De vuelta a Inglaterra
El obispo tenía en su poder un montón de cartas falsificadas por él mismo de María Antonieta, convencido de que se había acostado con ella, cuando en realidad había sido engañado con una mera prostituta. Aquel entuerto nunca se aclaró del todo, porque ni aparecieron los diamantes y, además, Cagliostro y Rohan fueron absueltos por un Parlamento resuelto a desprestigiar a la Monarquía. «El proceso acabó haciendo justicia. El propio fiscal pidió que el conde de Cagliostro fuera absuelto y quedara totalmente libre de culpa. Los 49 jueces de la corte aprobaron unánimemente la sentencia», relataba 'Blanco y Negro'.
«Algún día se derrumbarán estos muros», aseguró el conde al ser liberado en junio de 1786, con el pueblo acompañándole en procesión como si de un rey se tratara. La fama del conde había alcanzado unos límites insospechados para alguien que jamás había pertenecido a la nobleza, ni a la Monarquía ni había ostentado ningún cargo político. Prueba de ello es que, los que habían promovido aquella conspiración contra él fueron «azotados, desnudados públicamente, marcados con un hierro candente y condenados a cadena perpetua».

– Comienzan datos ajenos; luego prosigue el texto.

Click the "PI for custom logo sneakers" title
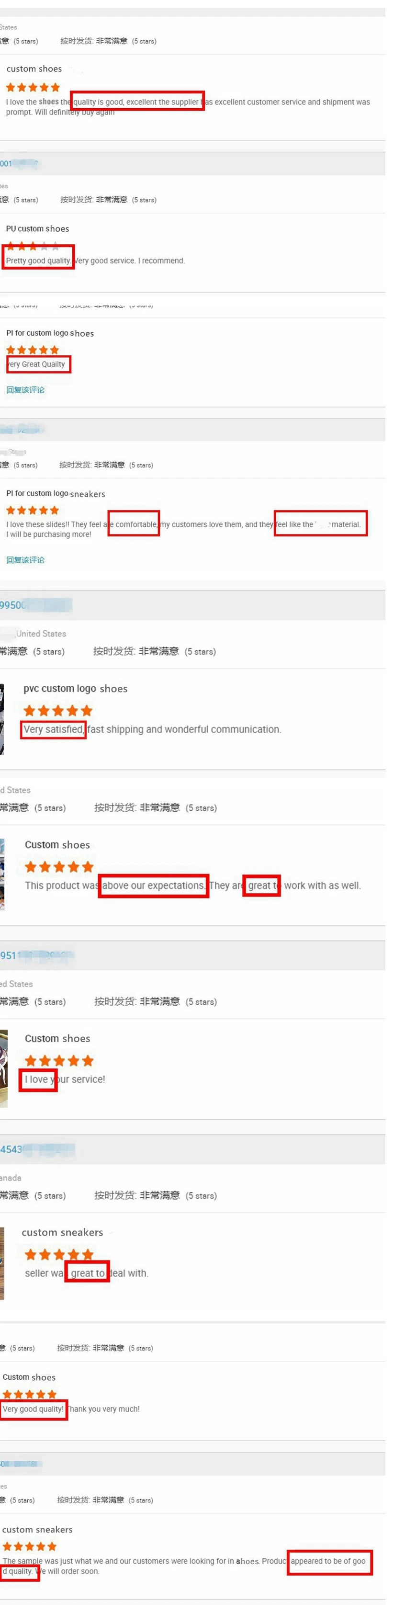The height and width of the screenshot is (1612, 394). [x=56, y=494]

Cagliostro aprovechó para exigir una indemnización desorbitada a la Monarquía francesa por el daño recibido. Publicó también una 'Carta al pueblo francés', en la que describía el trato vejatorio que había sufrido en la Bastilla y en la que exhortaba al Parlamento «a convocar los Estados generales y trabajar por la Revolución». La misiva, sin embargo, le puso en contra de las Monarquías de Francia e Inglaterra, las cuales financiaron una campaña para desprestigiar al profeta.
Inquisición
Como consecuencia de ello, publicistas como Casanova sacaron a la luz su verdadera identidad y el sinfín de estafas que había perpetrado en toda Europa en los años anteriores. Balsamo lo negó todo, pero, deshonrado y empobrecido, tuvo que exiliarse primero a Suiza y más tarde , a Roma, donde llegó el 27 de mayo de 1789. Mientras tanto, sus pretensiones se cumplieron, porque ese mismo verano estallaba la Revolución Francesa y caía la Bastilla. Cagliostro cobraba de nuevo importancia y algunos masones volvieron a contactar con él.
El Vaticano ordenó entonces a la Inquisición que lo detuviera de inmediato. Fue declarado culpable de herejía y condenado a «no hablar con nadie, ni ver a nadie, ni ser visto por nadie». El 20 de abril de 1791, Balsamo era trasladado al castillo de San Leo, donde fallecería cuatro años después. A pesar de encontrarse cautivo, el conde logró difundir desde su celda inquietantes augurios contra el Papado. Con la revolución arrasando todo y cambiando la historia para siempre, las profecías de Cagliostro cobraron tintes apocalípticos y engrandecieron más si cabe su enigmática figura.